-------- RECORDS SHOWN
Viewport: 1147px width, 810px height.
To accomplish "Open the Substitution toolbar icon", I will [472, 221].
----------------
-------- RECORDS SHOWN
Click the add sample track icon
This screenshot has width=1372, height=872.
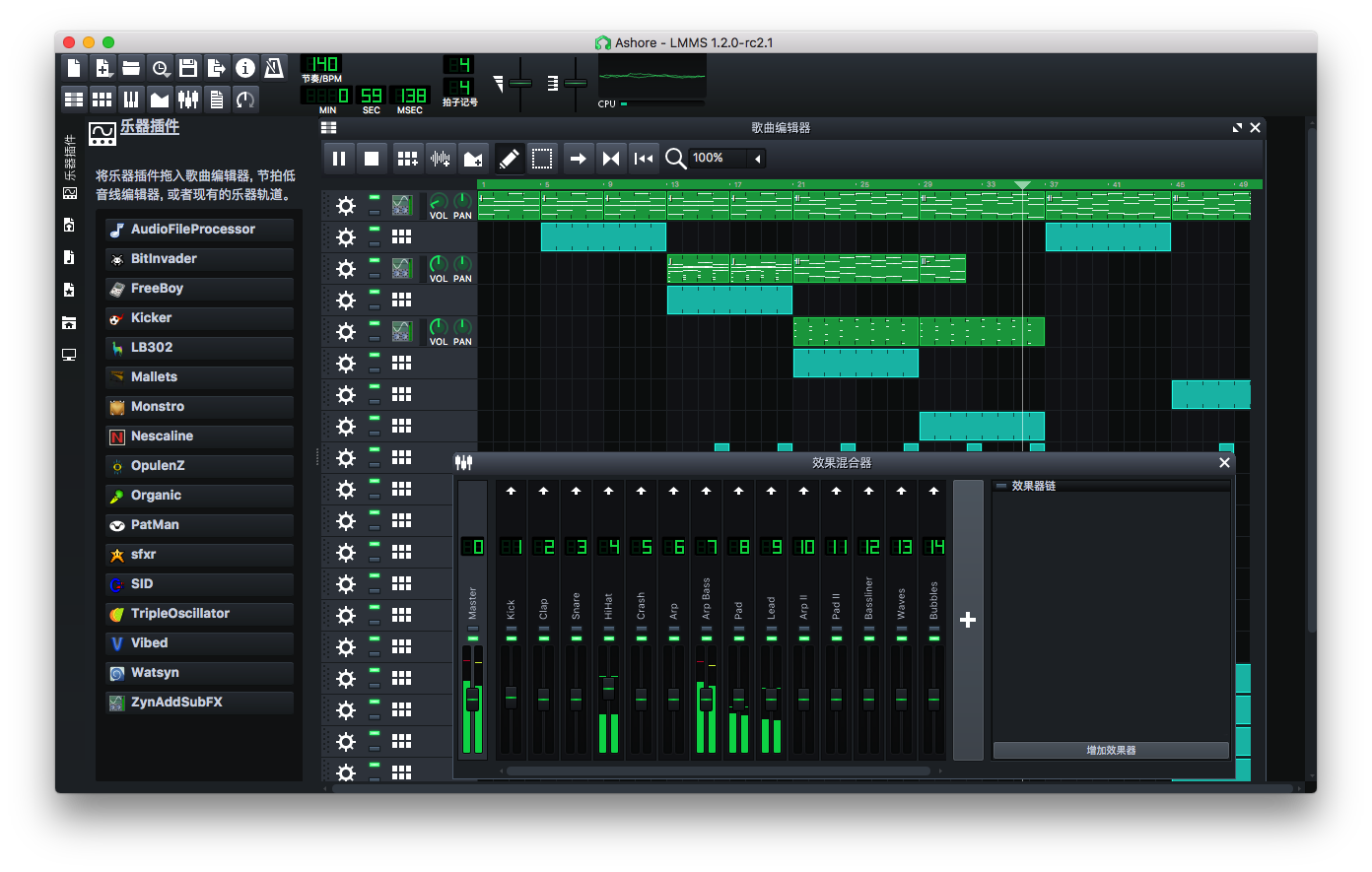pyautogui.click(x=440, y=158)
----------------
-------- RECORDS SHOWN
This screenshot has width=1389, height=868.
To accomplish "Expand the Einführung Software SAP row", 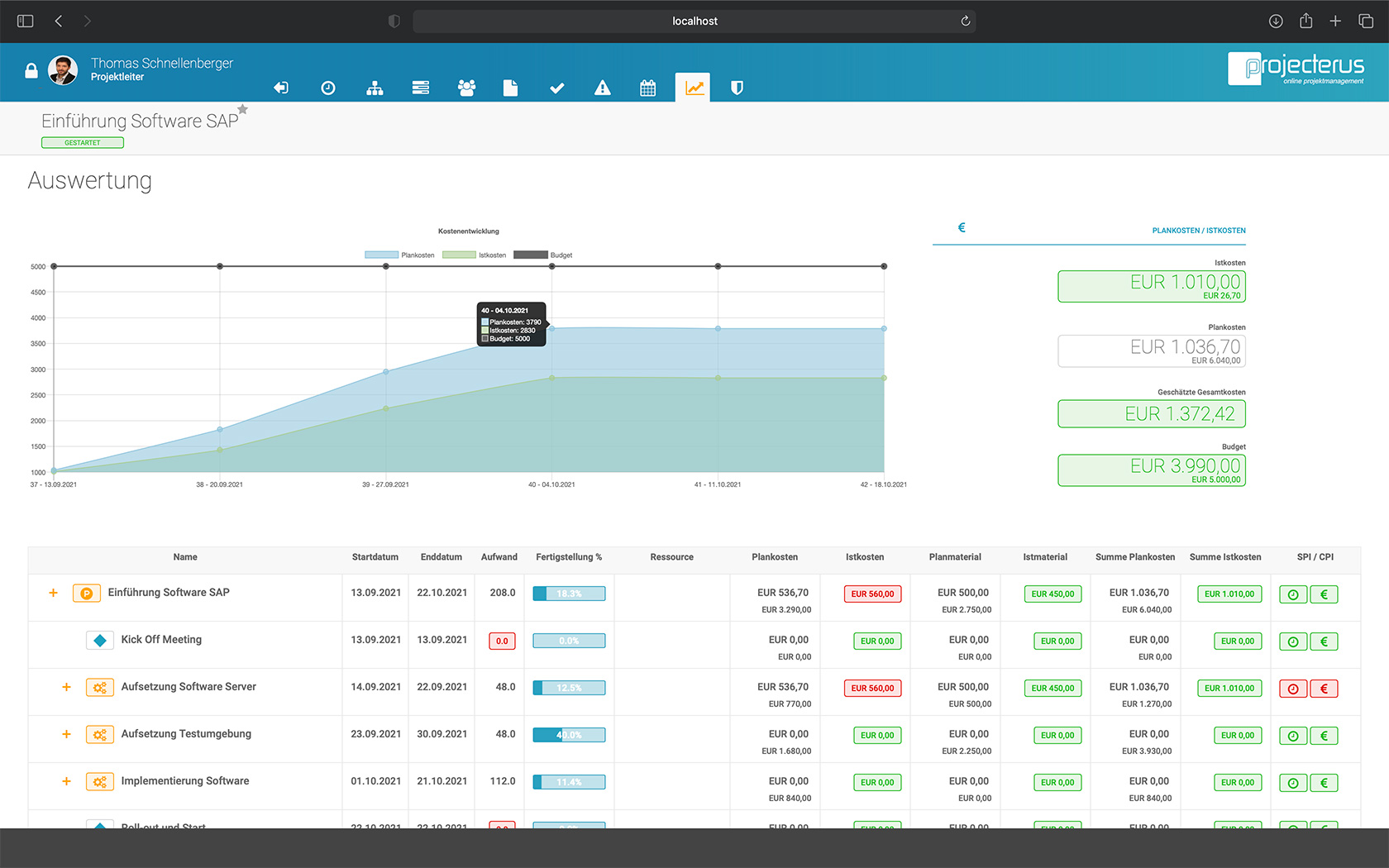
----------------
PROBLEM:
Please copy out from the data above, without any picture, exactly the lines running from the one that holds "This screenshot has width=1389, height=868." through the one that holds "the Einführung Software", and nothing beyond them.

TASK SOLUTION:
This screenshot has width=1389, height=868.
To accomplish "Expand the Einführung Software SAP row", 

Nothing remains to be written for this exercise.